Durch den Wechsel von Karl Nehammer ins Innenressort, wo er als Minister das politische Erbe von Herbert Kickl antritt, wurde auch eine Personalrochade in der ÖVP-Parteizentrale notwendig. Und da setzt Kurz einmal mehr auf einen seiner engsten und längsten Vertrauten aus seinem eingeschworenen Team: Der medienscheue Axel Melchior (38) übernimmt diese Rolle. Allerdings wird der vierfache Vater hierfür seine Medienpräsenz gehörig steigern müssen. Bisher gab der Abgeordnete kaum bis keine Interviews.

Melchior gilt als jener in der Lichtenfelsgasse, der den besten Überblick hat, wie es der Partei geht, strukturell wie finanziell, und er soll ein exzellenter Netzwerker sein. Kurz bezeichnete seinen neuen General als „wichtigen Verbinder innerhalb der Volkspartei“.

— ZIEL DER AUFGABE —
Führen Sie den Textauszug über Axel Melchiors neue Rolle in der ÖVP-Parteizentrale im Anschluss an dessen letzten Satz fort.

— DATENAUSZUG —

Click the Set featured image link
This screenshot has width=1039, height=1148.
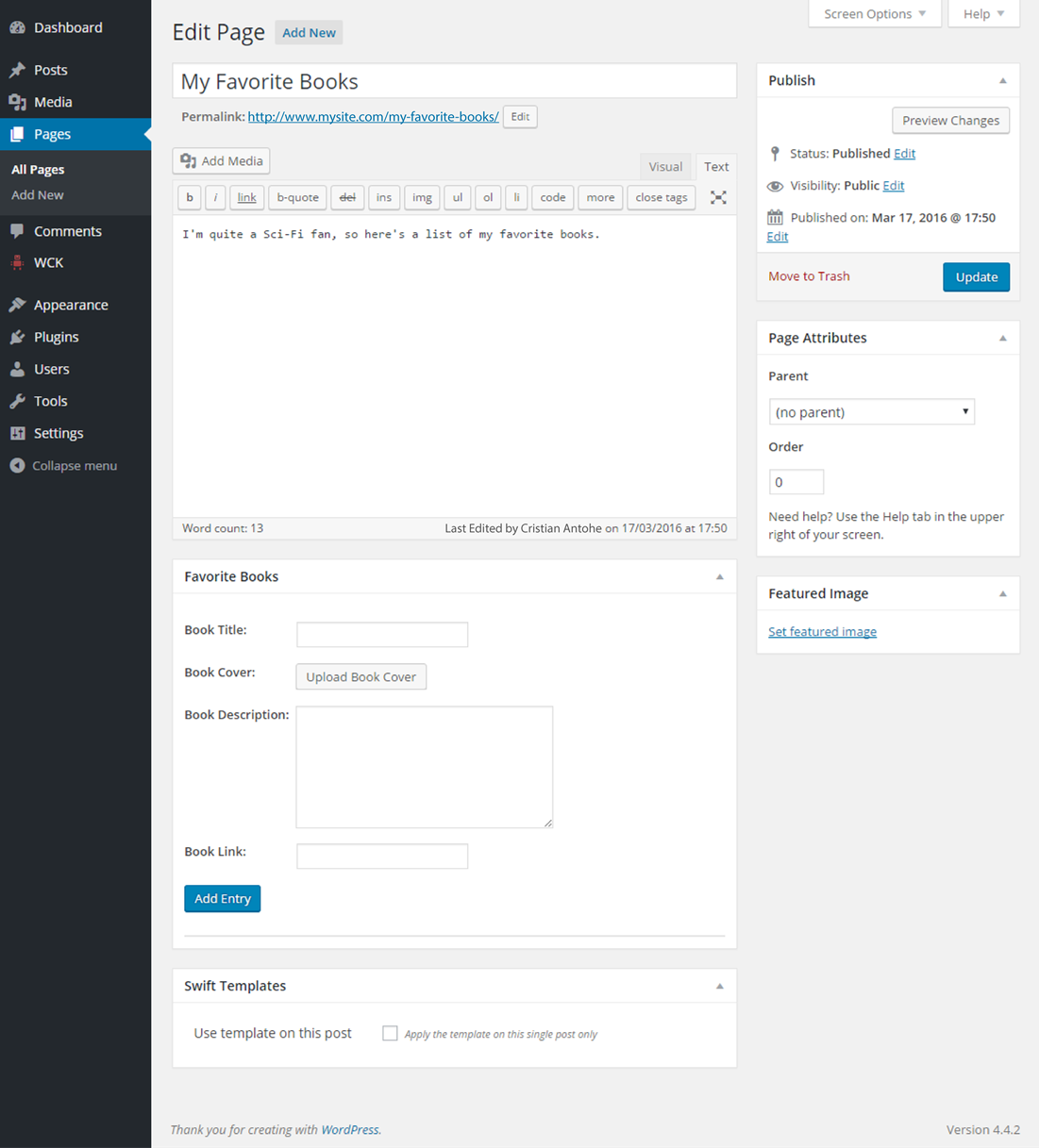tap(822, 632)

* * *

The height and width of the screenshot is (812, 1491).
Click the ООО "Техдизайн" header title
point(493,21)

---

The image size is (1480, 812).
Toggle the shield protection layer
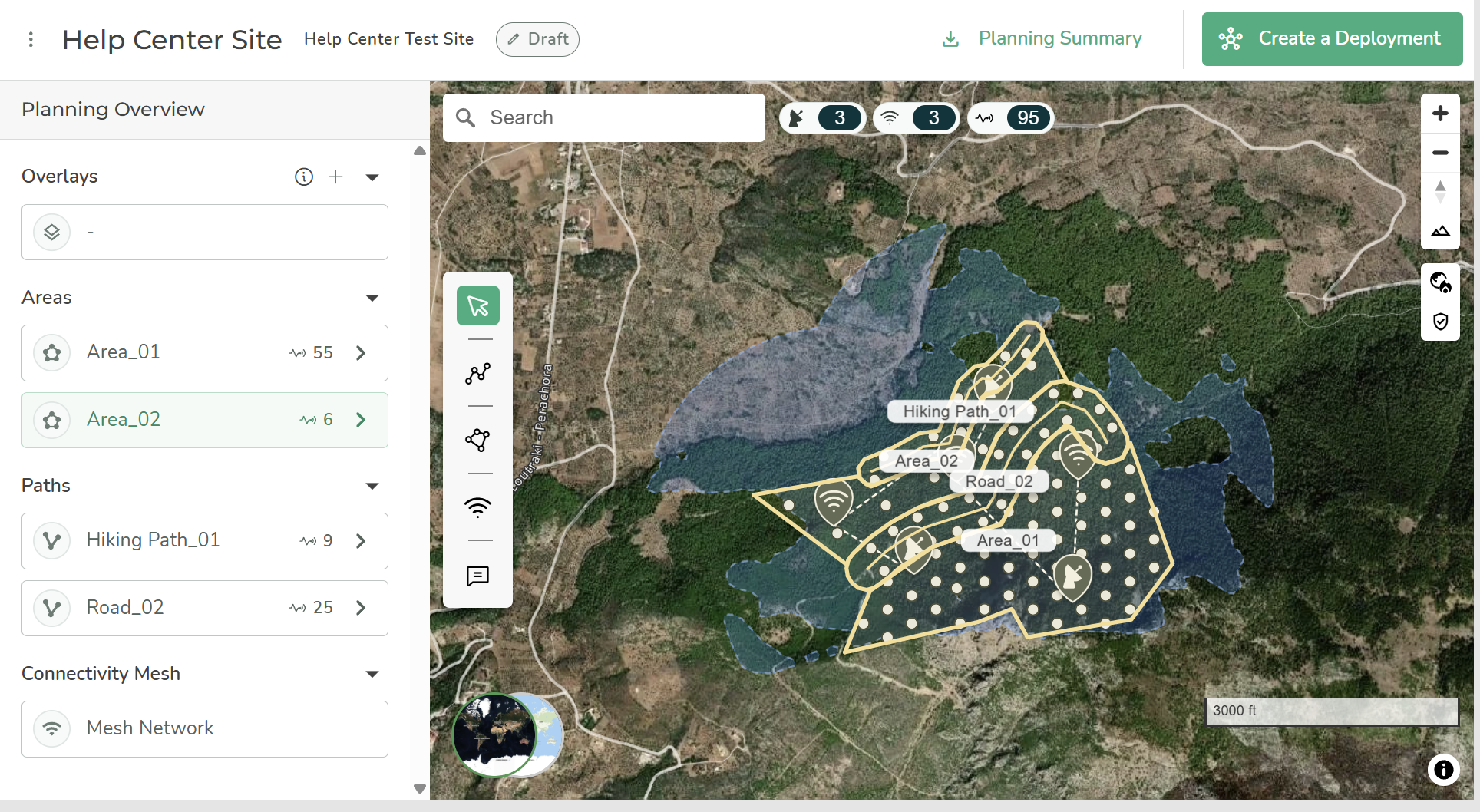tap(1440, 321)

— ERGEBNIS DER ÜBUNG —
Auch mehrere Wahlkämpfe hat Melchior für Sebastian Kurz schon gemanagt – etwa als dieser 2013 50.000 Vorzugsstimmen (damals war er noch Integrationsstaatssekretär) gewinnen konnte. Schon in der Jungen VP war er Kurz’ Generalsekretär, später folgte er ihm als Kabinettsmitglied ins Außenministerium und dann weiter als Bundesgeschäftsführer in die Parteizentrale. Melchior wird als Vize die stellvertretende Klubobfrau Gabriela Schwarz zur Seite gestellt. Die ehemalige ORF-Burgenland-Moderatorin gilt als Versöhnungsangebot an das Burgenland, da ja kein Minister aus dem östlichen Bundesland kommt.

Kurz kritisiert VfGH

Bei der Präsentation seines Regierungsteams übte Kurz auch heftige Kritik an der Entscheidung des Verfassungsgerichtshofs, der die von Türkis-Blau beschlossene Mindestsicherungsreform in den Kernpunkten aufgehoben hatte. „Ich kann diese Entscheidung nicht nachvollziehen. Ich finde das schlecht, aber wir leben in einem Rechtsstaat und die Entscheidung ist zu respektieren“, so Kurz.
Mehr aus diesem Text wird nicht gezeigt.